LONDON: The dollar added to tenuous gains on Monday after staging a modest comeback from a two-week decline on Friday, as data suggested that the US economy might be stabilising after a recent soft patch.
The dollar had slid around 5 percent against a basket of major currencies in the second half of April. Weaker-than-expected data had cast doubt on whether the US Federal Reserve would raise interest rates in the coming months.
But the US currency rallied around 0.7 percent on Friday after numbers showed a jump in consumer sentiment and stronger-than-expected vehicle sales.
On Monday, the dollar index was 0.2 percent higher at 95.434. Data on Friday showed speculators had pared back bets on the dollar, pushing the currency's net long positions to their lowest in 4 1/2 months.
"It's too early to call for a new trend of dollar strength at the moment," said Ulrich Leuchtmann, head of FX research at Commerzbank in Frankfurt. "The big correction of extreme dollar long positions, especially against the euro, has not been visible yet. The pain of those still betting that this is a correction has to increase."
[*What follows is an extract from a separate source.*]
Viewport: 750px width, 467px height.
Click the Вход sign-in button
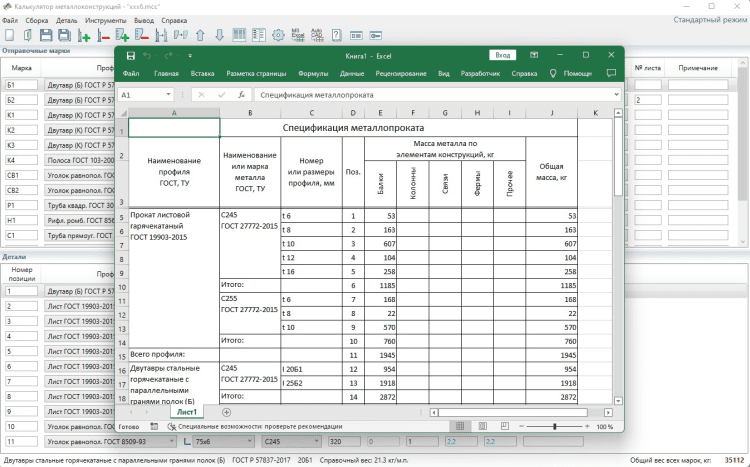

The Australian dollar slipped a third of a percent to $0.7823, amid speculation the Reserve Bank of Australia will cut interest rates to a record low 2.0 percent at its policy meeting on Tuesday.
"No (RBA) cut tomorrow can see a retracement to $0.7900 at least, possibly $0.8000," said Jeffrey Halley, FX trader for Saxo Capital Markets in Singapore.
The Aussie dollar, which is considered a liquid proxy for China because of Australia's large trade exposure, also suffered from a private business survey that showed China's factory activity dropped at its fastest drop in a year in April. Sterling slipped 0.1 percent to $1.5135.
A closely fought British parliamentary elections on Thursday looks likely to result in a "hung parliament". Trade was thinned by a UK bank holiday.
The euro slipped 0.3 percent to $1.1167. It rose to a two-month high of $1.1290 last week as German bund yields rallied and data suggested the euro zone was pulling away from deflation.